Re: [PATCH 1/2] percpu-rw-semaphores: use light/heavy barriers

From: "Paul E. McKenney" <paulmck@linux.vnet.ibm.com>
To: Oleg Nesterov <oleg@redhat.com>
Cc: Mikulas Patocka <mpatocka@redhat.com>,
	Linus Torvalds <torvalds@linux-foundation.org>,
	Ingo Molnar <mingo@elte.hu>,
	Peter Zijlstra <peterz@infradead.org>,
	Srikar Dronamraju <srikar@linux.vnet.ibm.com>,
	Ananth N Mavinakayanahalli <ananth@in.ibm.com>,
	Anton Arapov <anton@redhat.com>,
	linux-kernel@vger.kernel.org
Subject: Re: [PATCH 1/2] percpu-rw-semaphores: use light/heavy barriers
Date: Tue, 23 Oct 2012 11:05:58 -0700	[thread overview]
Message-ID: <20121023180558.GF2585@linux.vnet.ibm.com> (raw)
In-Reply-To: <20121023165912.GA18712@redhat.com>

On Tue, Oct 23, 2012 at 06:59:12PM +0200, Oleg Nesterov wrote:
> Not really the comment, but the question...
> 
> On 10/22, Mikulas Patocka wrote:
> >
> >  static inline void percpu_down_read(struct percpu_rw_semaphore *p)
> >  {
> >  	rcu_read_lock();
> > @@ -24,22 +27,12 @@ static inline void percpu_down_read(stru
> >  	}
> >  	this_cpu_inc(*p->counters);
> >  	rcu_read_unlock();
> > +	light_mb(); /* A, between read of p->locked and read of data, paired with D */
> >  }
> 
> rcu_read_unlock() (or even preempt_enable) should have compiler barrier
> semantics... But I agree, this adds more documentation for free.

Although rcu_read_lock() does have compiler-barrier semantics if
CONFIG_PREEMPT=y, it does not for CONFIG_PREEMPT=n.  So the
light_mb() (which appears to be barrier()) is needed in that case.

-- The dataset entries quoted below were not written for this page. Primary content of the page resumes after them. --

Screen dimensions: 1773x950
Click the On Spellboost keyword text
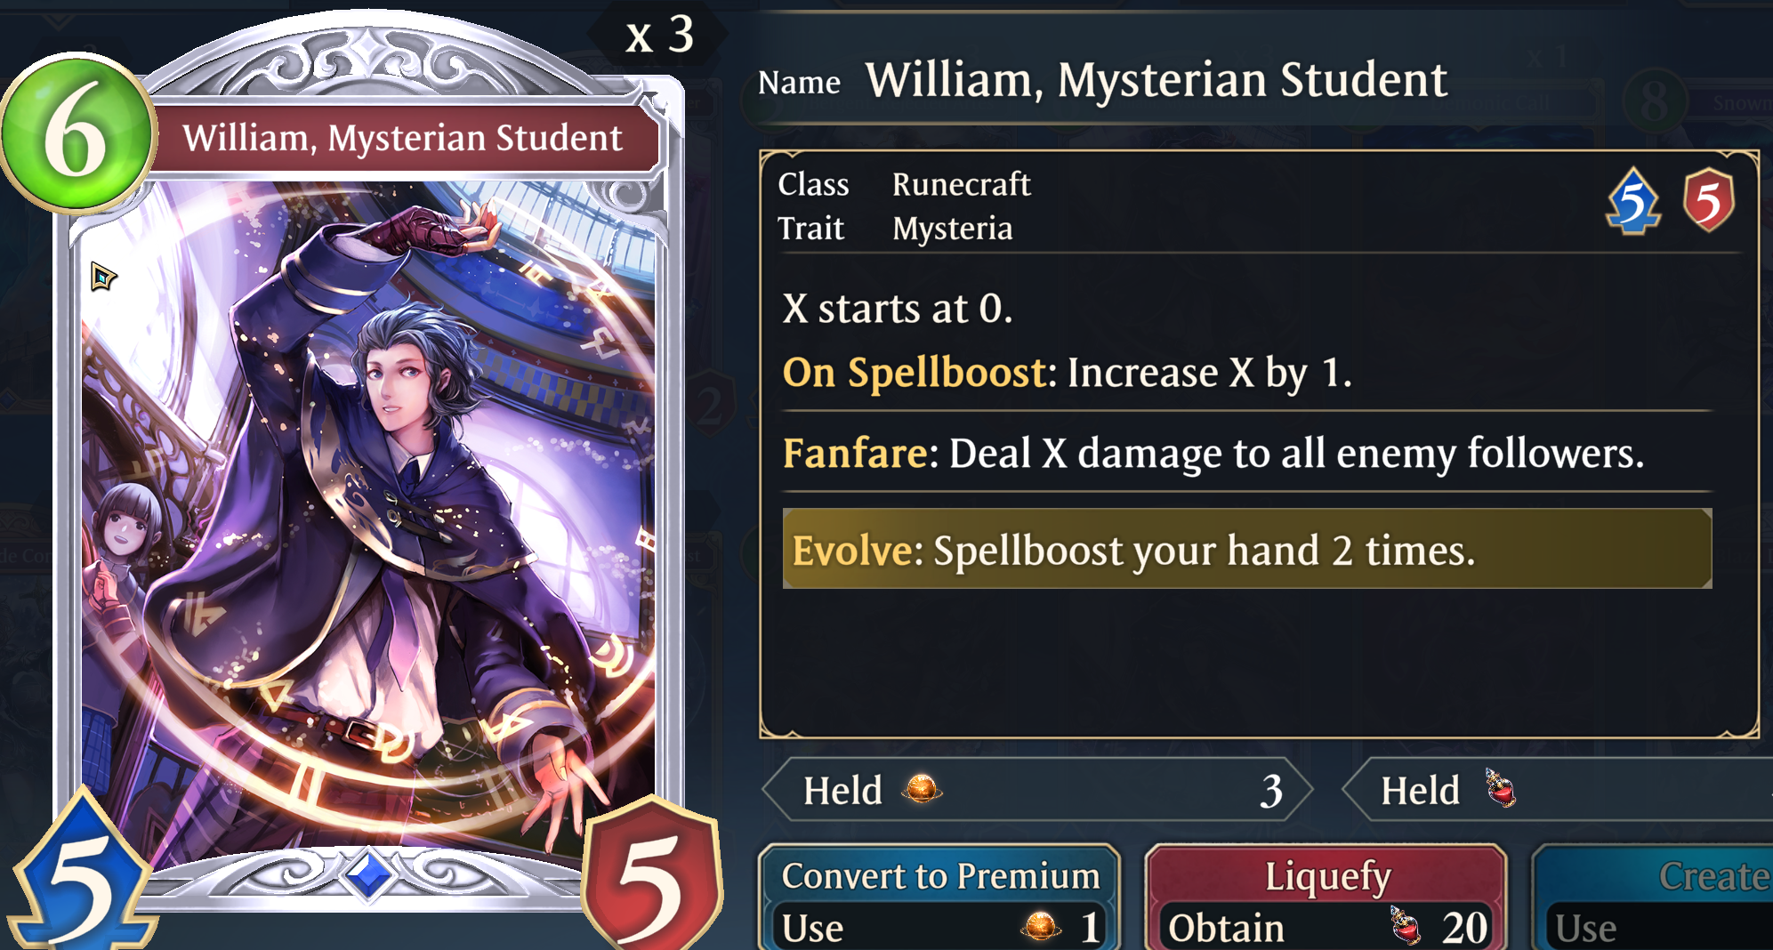click(914, 372)
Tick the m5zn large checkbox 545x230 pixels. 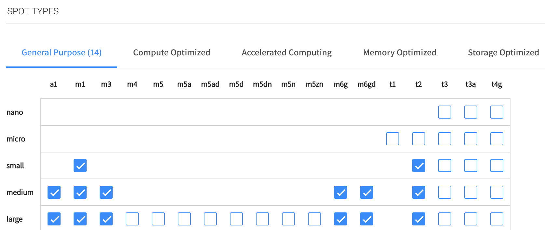(314, 219)
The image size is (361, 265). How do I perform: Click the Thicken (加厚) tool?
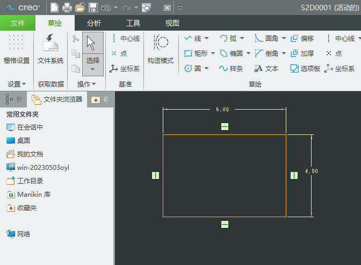click(x=302, y=54)
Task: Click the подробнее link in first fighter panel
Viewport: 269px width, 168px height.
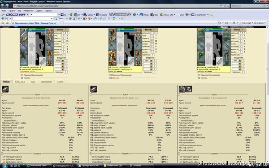Action: coord(10,121)
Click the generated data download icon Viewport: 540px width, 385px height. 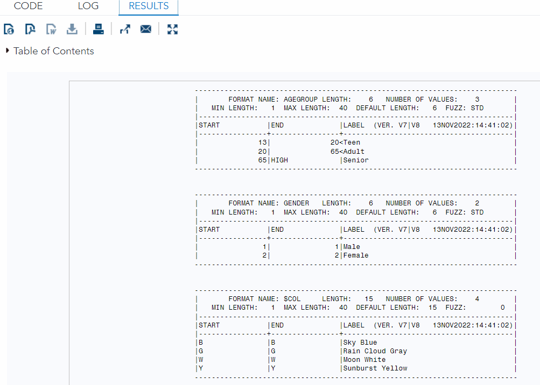pos(72,29)
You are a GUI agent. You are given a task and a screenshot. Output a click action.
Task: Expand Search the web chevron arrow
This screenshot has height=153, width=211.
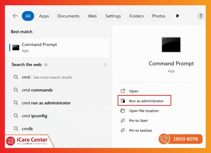click(x=105, y=64)
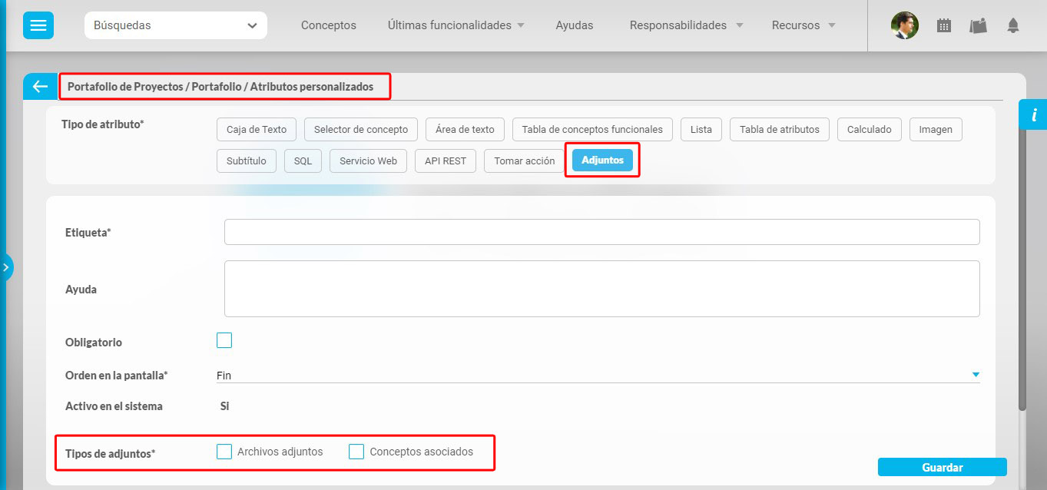Image resolution: width=1047 pixels, height=490 pixels.
Task: Enable the Obligatorio checkbox
Action: pos(224,340)
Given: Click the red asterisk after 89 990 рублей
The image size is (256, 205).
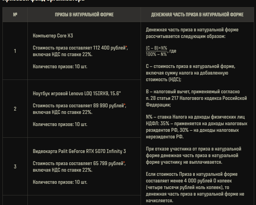Looking at the screenshot, I should (x=125, y=105).
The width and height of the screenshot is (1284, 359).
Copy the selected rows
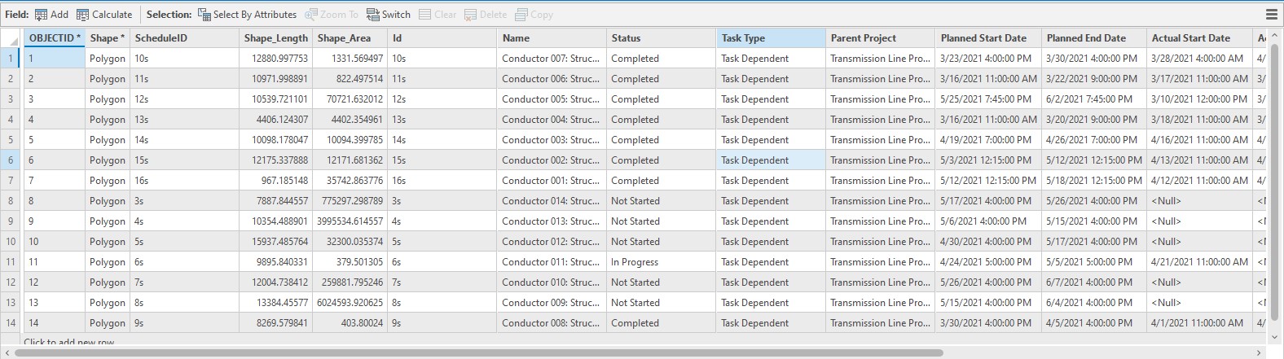pyautogui.click(x=522, y=15)
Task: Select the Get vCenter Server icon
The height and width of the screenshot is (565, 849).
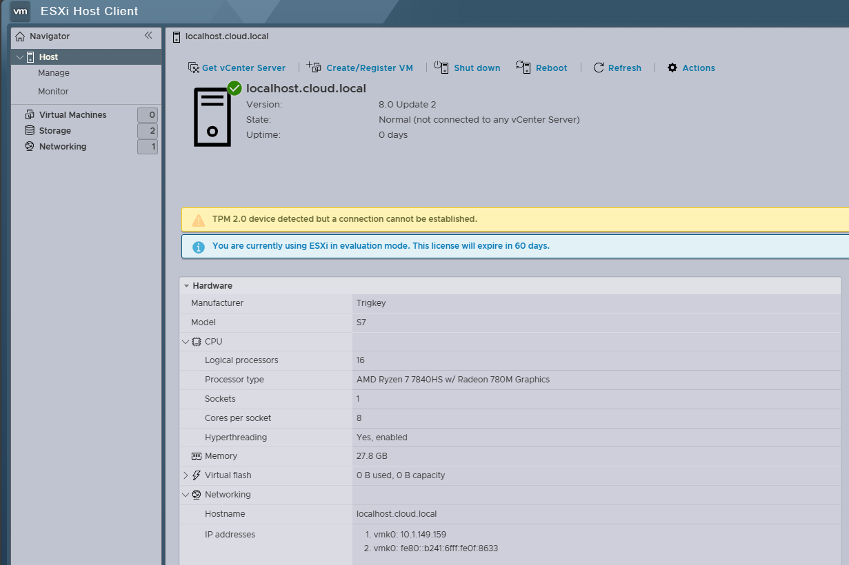Action: (x=192, y=67)
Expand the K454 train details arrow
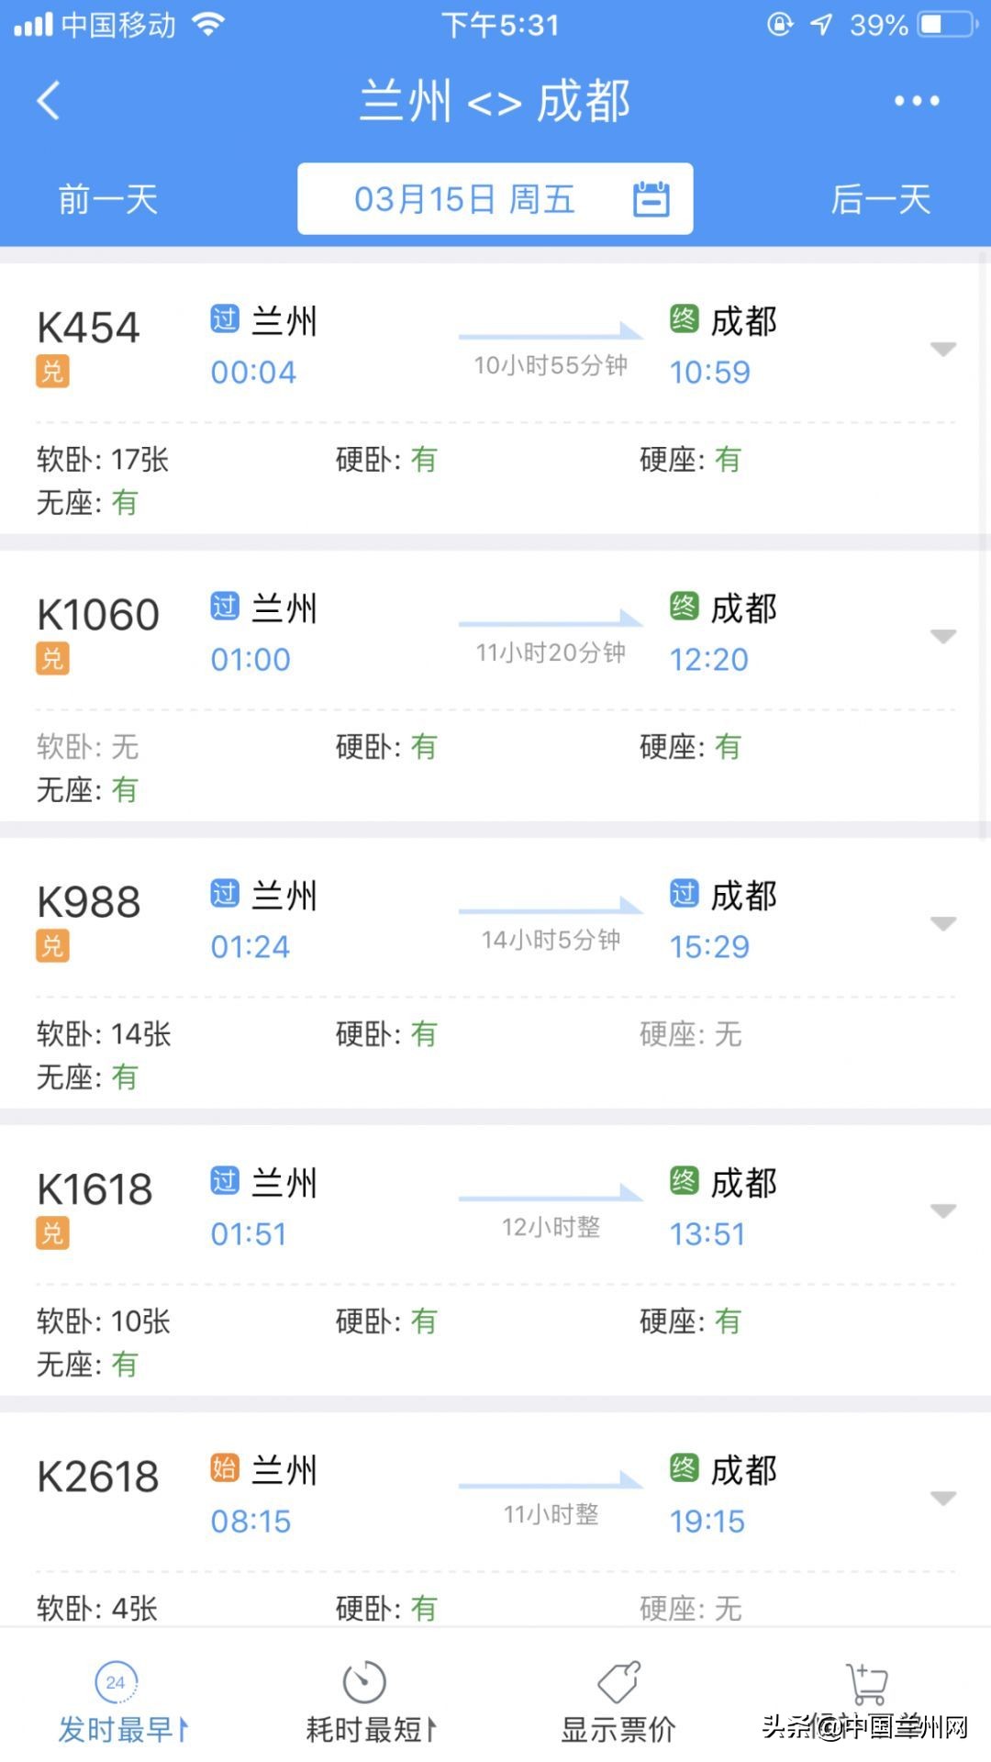991x1762 pixels. (943, 349)
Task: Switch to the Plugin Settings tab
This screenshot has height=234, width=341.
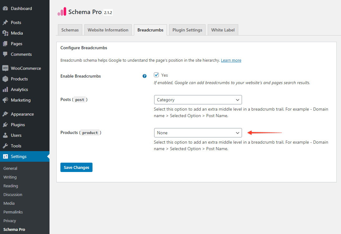Action: tap(187, 30)
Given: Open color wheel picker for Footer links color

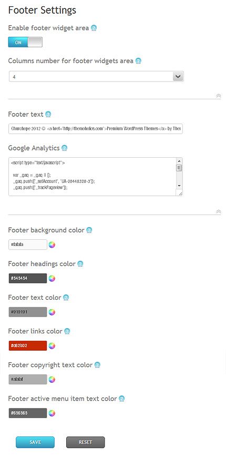Looking at the screenshot, I should (x=52, y=346).
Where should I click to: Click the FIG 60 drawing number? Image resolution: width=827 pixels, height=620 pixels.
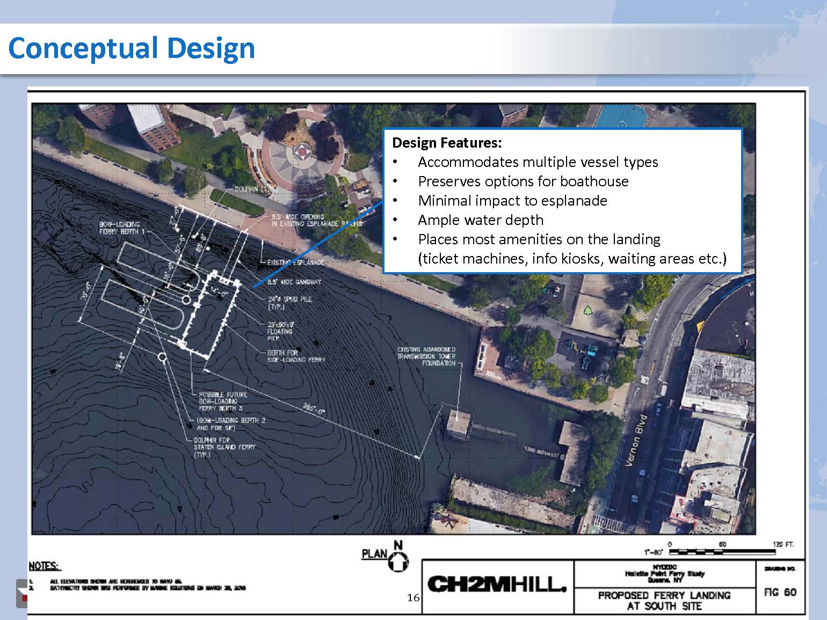[x=780, y=592]
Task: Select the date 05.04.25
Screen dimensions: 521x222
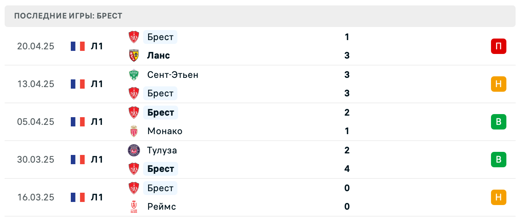Action: point(36,121)
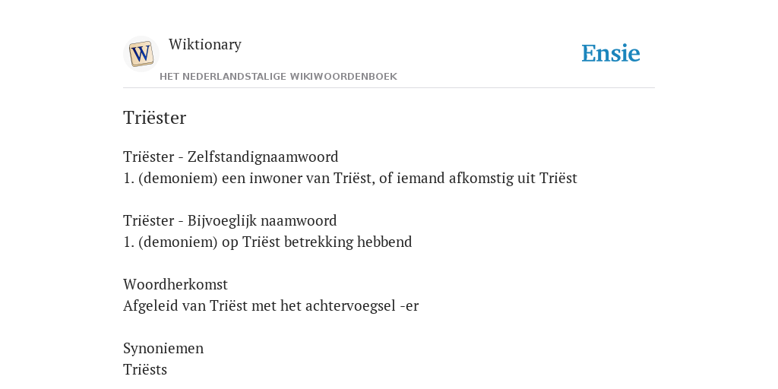Click the Triëster page heading
Screen dimensions: 778x389
tap(154, 118)
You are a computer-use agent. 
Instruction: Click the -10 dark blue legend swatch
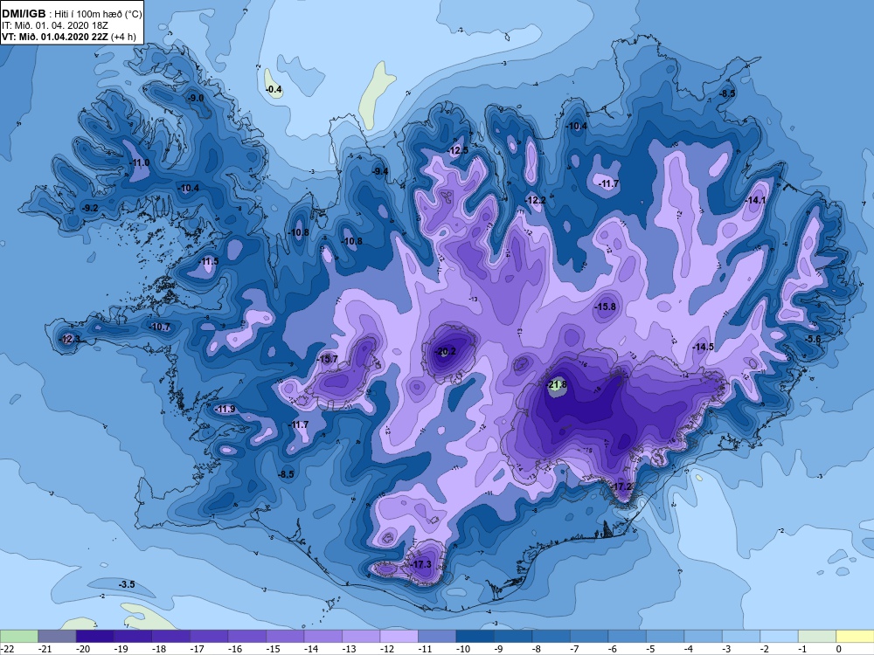point(475,637)
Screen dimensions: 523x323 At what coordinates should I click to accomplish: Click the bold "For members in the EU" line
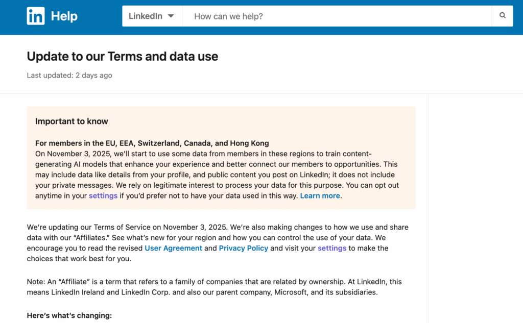pos(152,143)
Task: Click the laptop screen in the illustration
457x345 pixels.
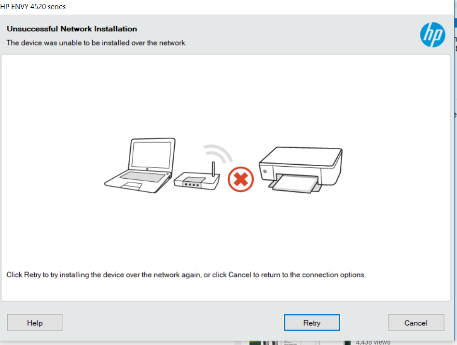Action: [x=152, y=155]
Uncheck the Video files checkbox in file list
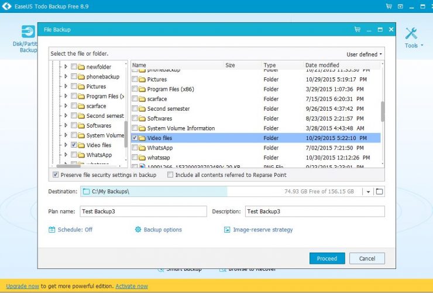 pyautogui.click(x=135, y=138)
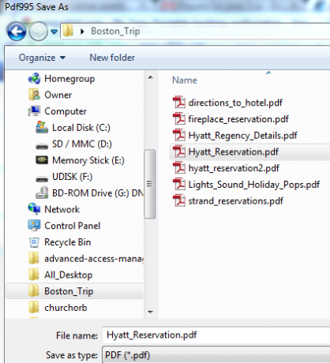The image size is (330, 363).
Task: Select the Homegroup icon in the sidebar
Action: [34, 78]
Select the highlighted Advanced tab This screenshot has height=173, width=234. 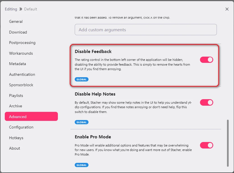pos(31,116)
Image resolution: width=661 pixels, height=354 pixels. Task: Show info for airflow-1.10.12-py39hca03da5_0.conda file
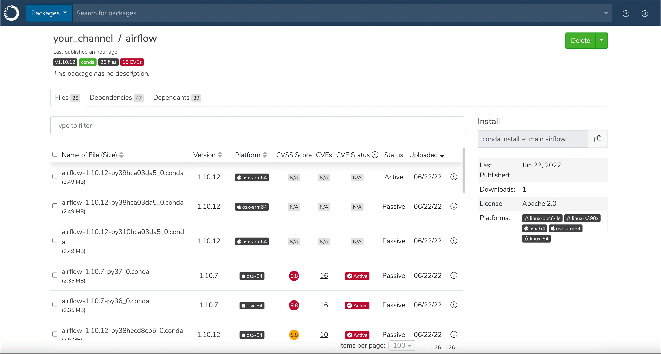click(454, 177)
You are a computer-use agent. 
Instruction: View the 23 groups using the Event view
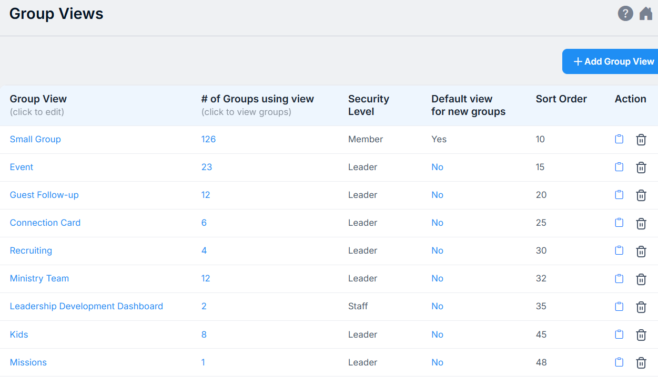click(207, 167)
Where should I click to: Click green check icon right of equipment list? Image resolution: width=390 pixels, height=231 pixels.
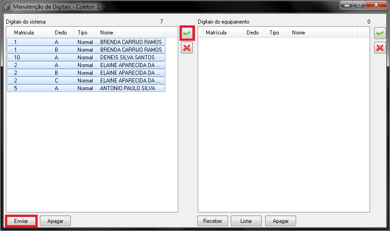380,34
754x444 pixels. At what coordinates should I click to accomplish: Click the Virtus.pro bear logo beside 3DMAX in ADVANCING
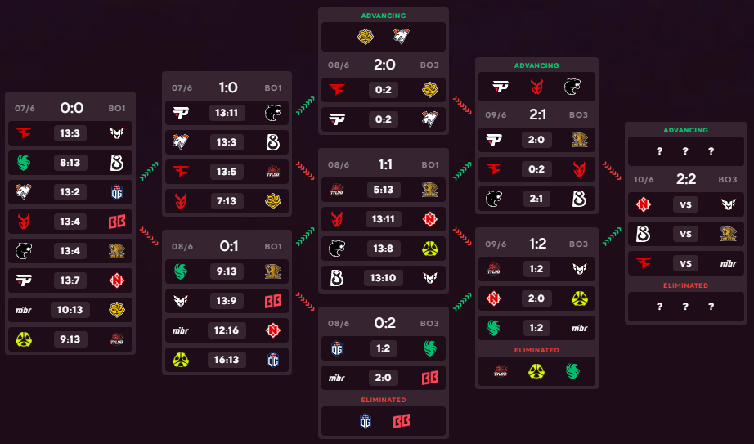(401, 37)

> >  static inline void percpu_up_read(struct percpu_rw_semaphore *p)
> >  {
> > -	/*
> > -	 * On X86, write operation in this_cpu_dec serves as a memory unlock
> > -	 * barrier (i.e. memory accesses may be moved before the write, but
> > -	 * no memory accesses are moved past the write).
> > -	 * On other architectures this may not be the case, so we need smp_mb()
> > -	 * there.
> > -	 */
> > -#if defined(CONFIG_X86) && (!defined(CONFIG_X86_PPRO_FENCE) && !defined(CONFIG_X86_OOSTORE))
> > -	barrier();
> > -#else
> > -	smp_mb();
> > -#endif
> > +	light_mb(); /* B, between read of the data and write to p->counter, paired with C */
> >  	this_cpu_dec(*p->counters);
> >  }
> >
> > @@ -61,11 +54,12 @@ static inline void percpu_down_write(str
> >  	synchronize_rcu();
> >  	while (__percpu_count(p->counters))
> >  		msleep(1);
> > -	smp_rmb(); /* paired with smp_mb() in percpu_sem_up_read() */
> > +	heavy_mb(); /* C, between read of p->counter and write to data, paired with B */
> 
> I _think_ this is correct.
> 
> 
> Just I am wondering if this is strongly correct in theory, I would
> really like to know what Paul thinks.

I need to take a closer look.

> Ignoring the current implementation, according to the documentation
> synchronize_sched() has all rights to return immediately if there is
> no active rcu_read_lock_sched() section. If this were possible, than
> percpu_up_read() lacks mb.

Even if there happen to be no RCU-sched read-side critical sections
at the current instant, synchronize_sched() is required to make sure
that everyone agrees that whatever code is executed by the caller after
synchronize_sched() returns happens after any of the preceding RCU
read-side critical sections.

So, if we have this, with x==0 initially:

	Task 0					Task 1

						rcu_read_lock_sched();
						x = 1;
						rcu_read_unlock_sched();
	synchronize_sched();
	r1 = x;

Then the value of r1 had better be one.

Of course, the above code fragment is doing absolutely nothing to ensure
that the synchronize_sched() really does start after Task 1's very strange
RCU read-side critical section, but if things did happen in that order,
synchronize_sched() would be required to make this guarantee.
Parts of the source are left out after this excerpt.